VMware vs. Xen vs. Microsoft

A comment made:

Yeah, sure, your costs might drop, but you really think their Linux support will be better than VMware’s support? VMWare’s support is horrible enough, and they don’t make a competing product.

I’ve actually had really good experiences with VMware support. The only bad part about it has been that they are learning about their products just as we are. Take support for our EMC CLARiiON CX700s. We were having horrible I/O performance, and the solution for it, after lots of back & forth with VMware support, ended up being found by me in a pair of slides from VMworld.

The compelling reason to continue using VMware VirtualCenter and ESX Server products is that in 3.0, which I am running in beta, they completely rethink the way resource management happens. Especially in regard to billing & chargeback, as you’ll be able to solidly define resource pools that VMs are part of. Pay for 5 GHz, get 5 GHz. They also have VMotion, where you can move running VMs between physical ESX Servers. That is awesome — making infrastructure changes is so easy with that.

XenSource claims they will have that feature, but it remains to be seen since they haven’t released a product. Microsoft doesn’t offer it. VMware’s free Virtual Server beta doesn’t have it. Solaris 10 zoning can’t do it. IBM’s LPARs cannot do it. VMware is actually addressing the problems of having a virtual infrastructure, whereas the others are just helping you create virtual machines.

Being first in a market is a precarious position, though, since your competitors see exactly what it will take to compete directly with you. Hopefully VMware will continue thinking about virtual infrastructure problems and less about virtual machines…

Update: I addressed the I/O problems I was having with another post.

8 thoughts on “VMware vs. Xen vs. Microsoft”

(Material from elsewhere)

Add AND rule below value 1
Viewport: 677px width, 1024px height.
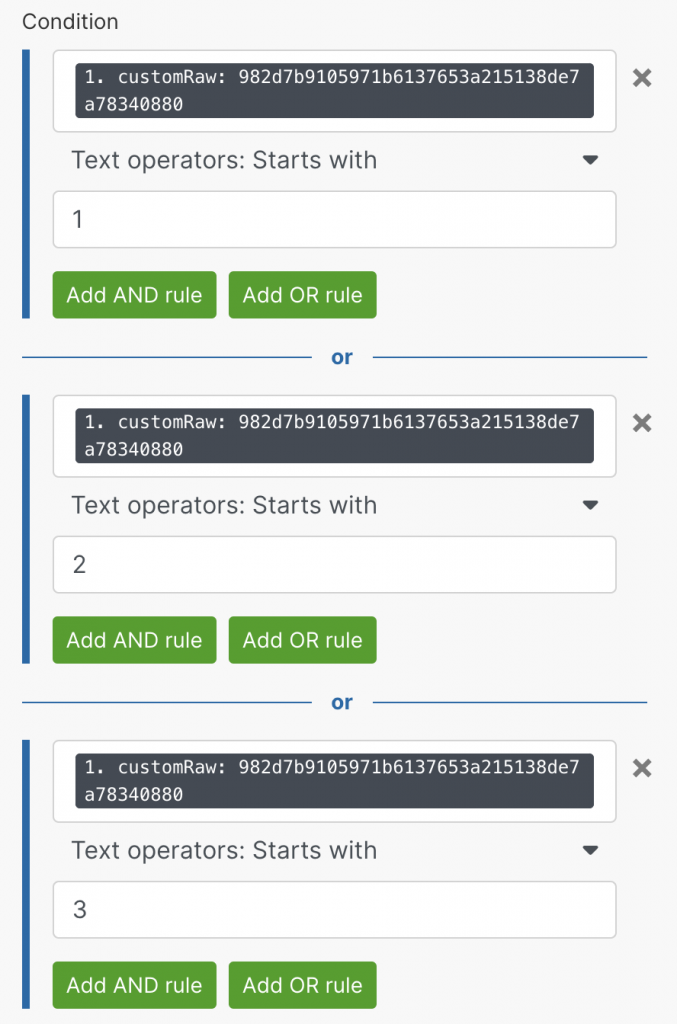tap(134, 295)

  1. I think what with Server and Player being free from here on in that’s pretty much the strategy going forward. You’ll see Microsoft shove their hypervisior into Windows, the Linux crew are doing that today with Xen, and VMware are opening up different parts of their technology and file formats.

    Creating and running VMs is a neat trick, but it’s not a long term business strategy.

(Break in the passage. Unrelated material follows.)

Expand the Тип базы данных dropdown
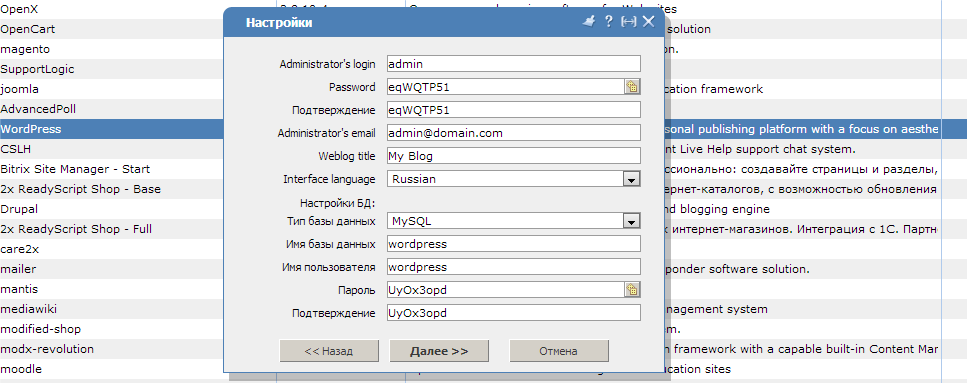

  2. Not by itself, no. I think the potential for people to really do some dumb stuff is high with virtualization. Especially when it comes to overcommitting resources.

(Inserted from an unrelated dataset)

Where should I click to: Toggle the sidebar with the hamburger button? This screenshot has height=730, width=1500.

    Lots of VMs also expose infrastructure problems. Virtualization is all about hardware consolidation, but not about OS image consolidation. Suddenly you have hundreds of new virtual machines, because it’s easy to create them, and now you have to worry about managing them, licensing, etc.

    As always, the technology isn’t a solution, it’s just different set of problems.

  3. “We were having horrible I/O performance, and the solution for it, after lots of back & forth with VMware support, ended up being found by me in a pair of slides from VMworld.”

    I am also seeing I/O problems… What was your problem, and how did you resolve it?

  4. Thanks for posting your experience and your solution for the problem (your May 20, 2006 post).

    lonesysadmin: “We were having horrible I/O performance, and the solution for it…”

    Just wondering which application you were getting bad performance for on the CLARiiON. It’d be nice if you could detail the workload and whether it was a synthetic or real application. Feel free to contact me offline as well.

    I’ve read your May 20, 2006 posting for the details of the solution from Bala Ganeshan’s VMworld talk but you didn’t talk about your workload. Take care,

    Irfan

  5. Hi,
    I would like to know more about what you mean by virtual infrastructure, would that include monitoring the virtual machines, and knowing exactly their resource demands, keeping accounts, load balancing them, and providing health checks within the virtual infrastructure, as i am not sure that these are already available in vmware yet? are they?

    Walid

  6. Walid, I think what they are referring to is having all the network servers running as virtual machines, on either one or more servers.

  7. VMware unfortuately has the worst support ever. You spend a lot for it, and basically they’ll try to draw it out until you either resolve your own problem, or you just get fed up and reinstall. The VMotion option is just there so that you can move your VM off the server and reinstall ESX.

    Recently I tried QEMU under Linux, and would really rather push my clients to try alternative options for Virtualization.